__本文__
-------
2017年8月14日月曜日

過去は変更可能? 日経 大林尚上級論説委員の奇妙な解説

日本経済新聞の大林尚上級論説委員については、経済記事の書き手としての基礎的な資質が欠けていると評価している。14日の朝刊オピニオン面に載った「核心~アベノミクス進化するか 足りないのは科学の手法」という記事でも、「これはまずいだろう」と思える記述があった。日経に問い合わせを送ったので、その内容を紹介したい。
豪雨被害を受けた福岡県朝倉市 ※写真と本文は無関係です

【日経への問い合わせ】

「核心~アベノミクス進化するか 足りないのは科学の手法」という記事についてお尋ねします。問題としたいのは以下の説明です。

「電力会社が電気料金を単位あたり5円上げたとき、電力の平均使用量が5単位減ったとする。このとき導かれがちな『電力切迫時に値上げは需要を減らすのに有効だ』という推論は、一見もっともだ。これを『ビフォー―アフター方式』と呼ぶことにする。ここで推論への反論が生まれる。主なものは2つ。第一は、使用量が減ったから料金を上げたのではないか。第二は、天候不順などほかの要因が使用量と料金に影響を及ぼしたのではないか。値上げで使用量が減ったという因果関係は、2つの反論の可能性を取り除かねば成り立たない」
-------
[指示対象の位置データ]
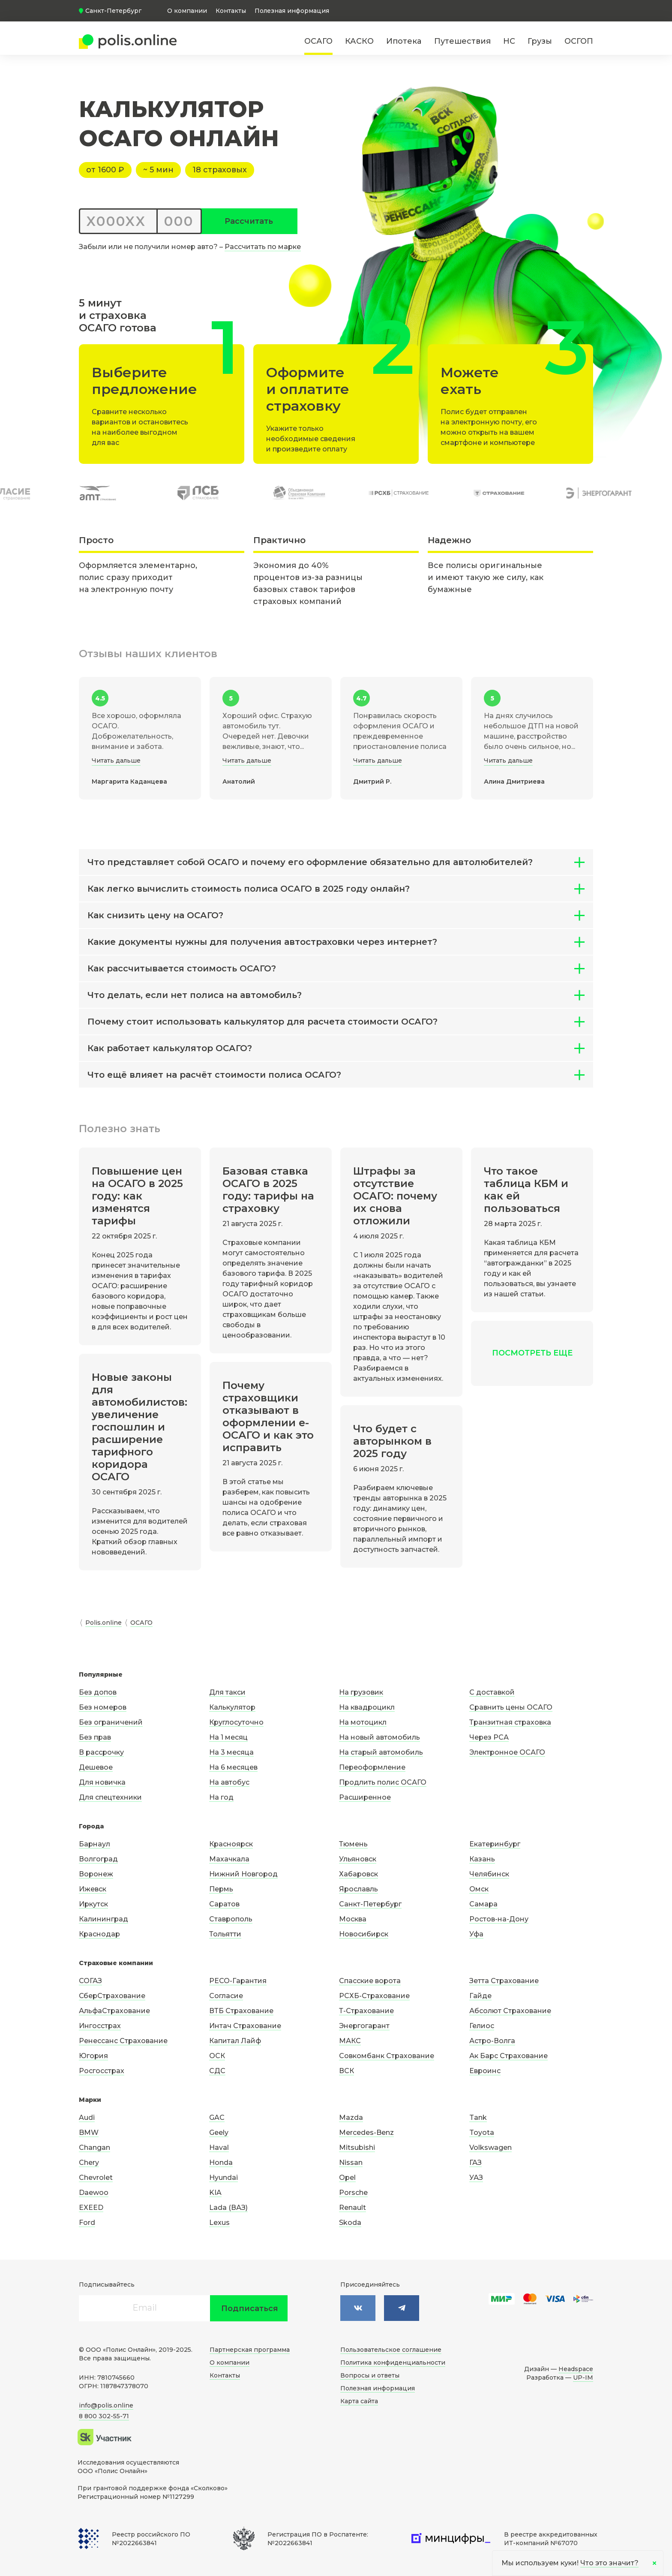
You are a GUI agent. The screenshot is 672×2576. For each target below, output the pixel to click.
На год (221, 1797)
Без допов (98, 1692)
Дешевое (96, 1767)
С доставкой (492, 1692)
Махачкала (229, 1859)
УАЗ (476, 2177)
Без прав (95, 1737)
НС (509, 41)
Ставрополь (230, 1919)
-------
__課題__
1. 次の(a)〜(c)が本文の内容と合っているか、それぞれ「はい」か「いいえ」で答え、判断の根拠となる本文の語句をそのまま引用してください。
(a) 問題の記事は14日の夕刊に掲載された。
(b) 引用された説明では、電気料金を単位あたり5円上げたとしている。
(c) 引用された説明では、推論への主な反論が3つ挙げられている。
2. 本文について、次の問いに答えてください。
(a) 筆者は問い合わせをどこに送ったか。
(b) 写真に写っているのは、豪雨被害を受けたどこか。
(c) 引用された説明では、値上げと使用量の減少から導かれる推論を何と呼んでいるか。
リストは本文とは別の出典から取られています。

__解答一覧__
1.
(a) いいえ 「14日の朝刊オピニオン面に載った」
(b) はい 「電力会社が電気料金を単位あたり5円上げたとき」
(c) いいえ 「主なものは2つ」

2.
(a) 日経
(b) 福岡県朝倉市
(c) ビフォー―アフター方式